◆ **ЗАДАНИЯ**
1. Определите, соответствуют ли утверждения (а), (б) и (в) тексту о подготовке солдат. (а) На расспросы военкоров солдаты рассказывают яркие подробности подвига. (б) Инструкторы школы сержантского состава Пограничных Войск пришли из Афганистана. (в) Чем больше факторов новизны изжито во время подготовки, тем устойчивее психологически солдат. Для каждого ответьте «да» или «нет» и приведите решающие слова из текста.
2. Продолжите текст о подготовке солдат, начав сразу после его последнего предложения.

━━ ФРАГМЕНТ ТЕКСТА

По губам вижу, что слышали. И чувствовали неловкость, когда восторженные дамочки или пареньки в статусе «военкоров» пытают мрачноватых и усталых солдат, требуя ярких подробностей «совершения героического поступка или подвига». В ответ получая (в ста случаях из ста) скучное: «получили приказ, выдвинулись на рубеж, хорошо и своевременно выполнили боевую задачу». С недоумённым взглядом, мол ... какое тут геройство, отвага и доблесть?
Подобное равнодушие не является напускным, таков результат правильной работы с военнослужащим. От хорошей «учебки» и полигона – до боевой части. С постоянной готовностью, вне капризов погоды, рельефа местности, видимости, огневого воздействия противника – выполнить «боевую задачу», разбитую на несколько намертво вколоченных рефлексов. Не позволяющих проявить неадекватные реакции во время настоящего боя. И чем больше факторов «новизны» циничные и безжалостные инструкторы смогли изжить во время подготовки, тем устойчивее психологически будет солдат.
Лично начал в рядах ... с рвотных частых позывов, поскольку лютовали в школе сержантского состава Пограничных Войск весьма изобретательные садисты, только-только вышедшие из Афганистана. В шрамах, с орденами-медалями, тонко понимающие психологию боя. Заставлявшие «проигрывать» десятки ситуаций, имевших реальную основу. Доводивших до исступления и обмороков курсантов, но при этом избавлявших тонко организованные душевные натуры от любой неопределённости, неизвестности или новизны.

━━━━
━━ ФРАГМЕНТЫ НАБОРА ДАННЫХ

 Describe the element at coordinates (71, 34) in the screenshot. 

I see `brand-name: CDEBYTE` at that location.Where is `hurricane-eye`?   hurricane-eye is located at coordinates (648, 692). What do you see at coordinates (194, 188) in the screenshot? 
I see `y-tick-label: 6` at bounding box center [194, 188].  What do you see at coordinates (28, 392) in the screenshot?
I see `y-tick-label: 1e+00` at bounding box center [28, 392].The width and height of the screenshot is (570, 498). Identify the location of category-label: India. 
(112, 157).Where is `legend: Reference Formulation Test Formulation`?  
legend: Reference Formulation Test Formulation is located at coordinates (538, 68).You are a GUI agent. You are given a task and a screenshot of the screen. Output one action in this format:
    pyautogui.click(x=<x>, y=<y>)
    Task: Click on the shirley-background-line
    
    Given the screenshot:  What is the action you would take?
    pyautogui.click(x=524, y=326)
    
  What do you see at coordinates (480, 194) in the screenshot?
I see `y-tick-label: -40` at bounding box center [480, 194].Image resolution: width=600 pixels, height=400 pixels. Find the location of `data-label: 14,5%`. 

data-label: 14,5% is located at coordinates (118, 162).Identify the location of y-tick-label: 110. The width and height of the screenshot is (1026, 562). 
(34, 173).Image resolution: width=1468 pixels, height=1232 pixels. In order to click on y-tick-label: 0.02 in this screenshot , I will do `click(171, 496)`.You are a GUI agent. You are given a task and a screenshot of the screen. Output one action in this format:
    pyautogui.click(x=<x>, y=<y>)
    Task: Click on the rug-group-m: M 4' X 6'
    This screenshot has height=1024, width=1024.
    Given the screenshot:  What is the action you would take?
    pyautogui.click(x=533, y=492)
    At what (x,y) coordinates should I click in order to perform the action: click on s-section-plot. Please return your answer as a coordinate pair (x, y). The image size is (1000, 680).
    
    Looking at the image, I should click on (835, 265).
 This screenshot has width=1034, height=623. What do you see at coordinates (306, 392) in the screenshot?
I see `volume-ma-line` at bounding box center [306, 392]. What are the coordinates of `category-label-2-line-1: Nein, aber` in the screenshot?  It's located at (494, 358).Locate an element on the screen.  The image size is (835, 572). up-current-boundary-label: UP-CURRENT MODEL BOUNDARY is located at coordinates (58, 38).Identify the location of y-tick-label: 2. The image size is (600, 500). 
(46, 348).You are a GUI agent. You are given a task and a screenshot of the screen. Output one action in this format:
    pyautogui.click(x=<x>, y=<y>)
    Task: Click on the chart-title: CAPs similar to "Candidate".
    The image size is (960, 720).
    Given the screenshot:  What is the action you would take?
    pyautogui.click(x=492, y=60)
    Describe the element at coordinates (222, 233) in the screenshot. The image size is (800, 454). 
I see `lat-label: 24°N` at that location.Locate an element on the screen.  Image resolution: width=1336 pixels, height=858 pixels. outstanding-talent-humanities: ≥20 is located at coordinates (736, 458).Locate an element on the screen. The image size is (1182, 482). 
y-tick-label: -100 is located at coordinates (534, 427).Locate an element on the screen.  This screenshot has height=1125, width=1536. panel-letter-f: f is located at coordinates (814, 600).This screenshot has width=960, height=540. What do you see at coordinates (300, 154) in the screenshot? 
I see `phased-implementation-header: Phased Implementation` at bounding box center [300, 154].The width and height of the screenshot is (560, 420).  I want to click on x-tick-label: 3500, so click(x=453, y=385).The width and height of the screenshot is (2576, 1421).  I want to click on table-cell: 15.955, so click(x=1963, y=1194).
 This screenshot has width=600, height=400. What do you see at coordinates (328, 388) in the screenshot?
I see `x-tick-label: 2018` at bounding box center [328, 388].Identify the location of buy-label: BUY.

━━━━

◆ **ОТВЕТЫ К ЗАДАНИЯМ**
1.
(а) Нет: «В ответ получая (в ста случаях из ста) скучное».
(б) Да: «весьма изобретательные садисты, только-только вышедшие из Афганистана».
(в) Да: «во время подготовки, тем устойчивее психологически будет солдат».

2.
Вколачивая в гудящую башку правильную оценку происходящего, если по научному выпендриться – «психический образ действия» действий отдельного военнослужащего в составе подразделения. Где нет «Коли» или друга «Васи», а есть действующие номера расчёта, «двухсотые» и «трёхсотые». С нужными мотивами текущих и последующих действий, закреплённых в командах и безукоризненном их исполнении. Так достигается профессионализм действий, понятийная основа модели поведения в бою. С подробным (через пинки в область копчика) толкованием смысла предпринимаемых эволюций.
Всё строго по науке, если что: «активизация убеждений в необходимости выполнения боевой задачи», «оценка важности задачи», «закрепление мотивационных установок», «наличие представлений об условиях боя». Методами убеждения, внушения, долгих тренировок и физического принуждения. С обязательным антуражем дымовых завес, стрельбой всех систем вооружения, лопающихся под ногами взрывпакетов, ползающих над окопами танков (эти паскуды ещё выстрелить норовят на подходе, дыбы тело несчастного соколом от земли-матушки оторвалось).
А самые изобретательные садисты ещё ливера и требухи навалят под нос ползающим курсантам, если кухня убоинкой от подшефного колхоза разжилась. Дабы «новизна» потом не смущала неокрепшую душевную организацию городского маменькиного сынка. Так правильно мотивируется и психологически укрепляется настоящий солдат, обрастая дополнительными навыками и непробиваемой носорожьей шкурой во время настоящих боевых действий. Умеющий в любой ситуации выжить, спасти товарища, выполнить «боевую задачу» на уровне рефлексов. И даже остающихся на всю жизнь неискоренимых привычек. Постоянно искать глазами укрытие, огибать непонятные предметы, сторониться скоплений людей «больше трёх» и т.д.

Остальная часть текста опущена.